The US has already intervened to stop a number of Chinese tech companies taking over their US counterparts, such as the proposed US$1.2bn sale of MoneyGram to Alibaba’s Ant Financial platform, which was blocked by the US government in January.

This is expected to now be reciprocated by Chinese authorities. Beijing is already obstructing the takeover of the Chinese-owned Dutch firm NXP Semiconductors by Qualcomm, a US company.

China has many other “qualitative measures” it can use to retaliate, such as divesting from US treasuries as a means of pushing up the cost of borrowing in US dollars and limiting the number of Chinese visitors to the US, which was worth US$115bn in 2017 to the American economy.

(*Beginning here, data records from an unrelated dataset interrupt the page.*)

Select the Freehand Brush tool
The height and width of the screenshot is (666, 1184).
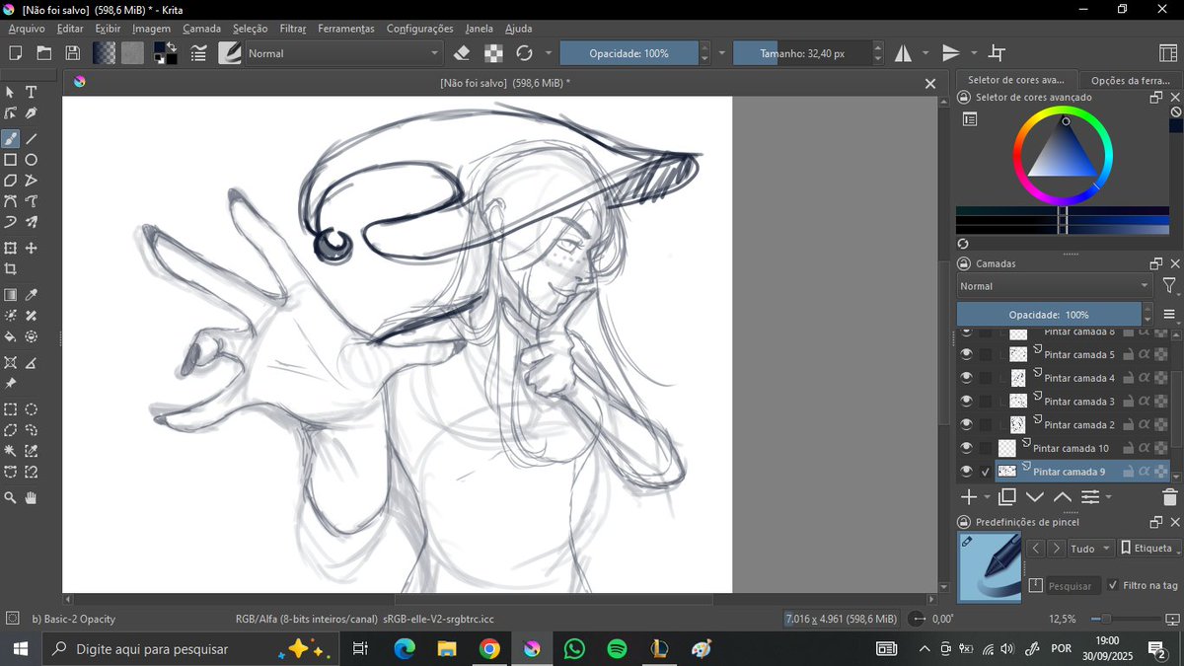(11, 138)
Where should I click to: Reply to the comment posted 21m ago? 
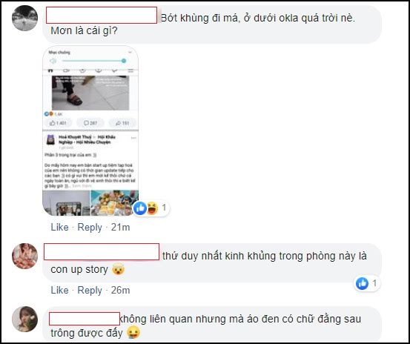90,227
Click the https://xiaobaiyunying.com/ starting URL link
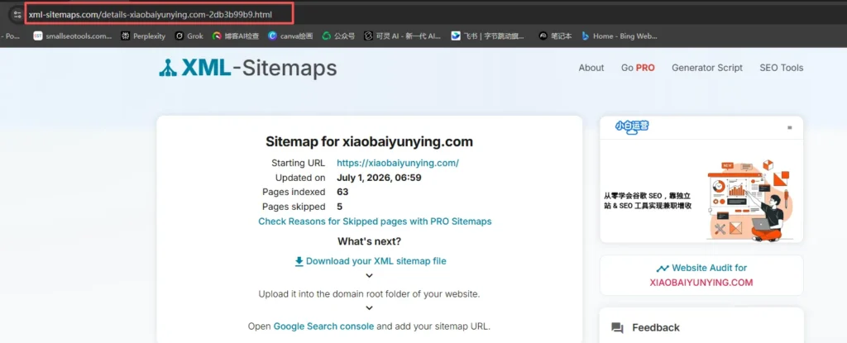 click(x=398, y=163)
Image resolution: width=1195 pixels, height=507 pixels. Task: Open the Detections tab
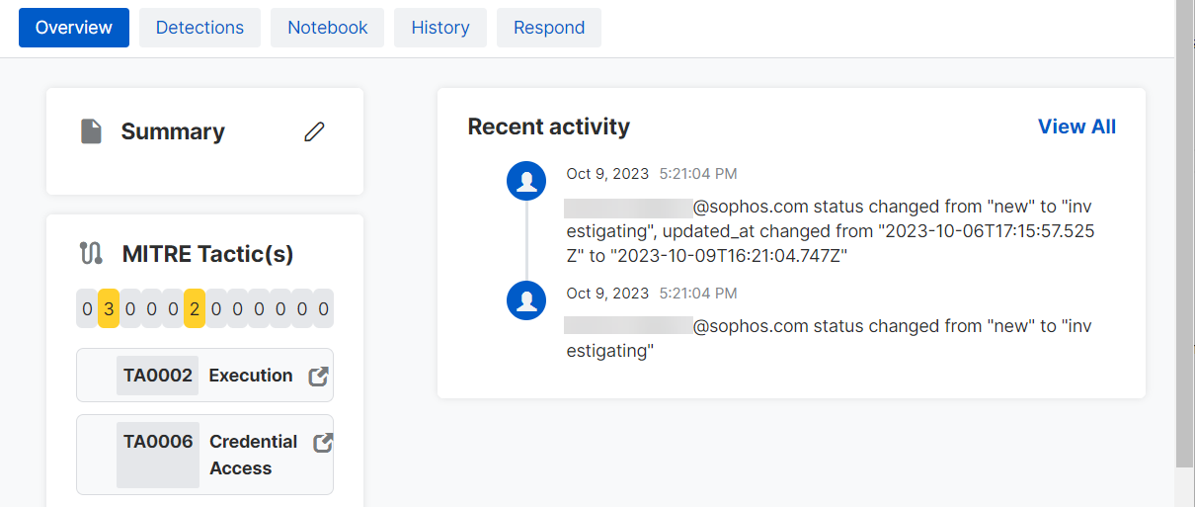coord(199,28)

Given that China is currently moving away from a planned economy to a more free-market model, while the US is going in the opposite direction, China can implement its qualitative measures more quickly than the Trump administration, according to ING’s Greater China economist, Iris Pang, who says that “China is more likely to win the trade war”.

“China has already announced that the tariffs collected from US would be given back to Chinese companies affected by the trade war. China can also provide tax relief for affected exporters and provide incentives for exporters to sell their goods, either in the domestic market or through exploring possibilities in non-US foreign markets. All these measures could come into effect more quickly in China than in the US, which has a more complicated administrative process,” she says.

Across the board, the shift in tone this week has been marked. No longer keen to downplay the inception of or the risks of a trade war, analysts are united in warning that shots have been fired, and that the risks to the trade economy are significant.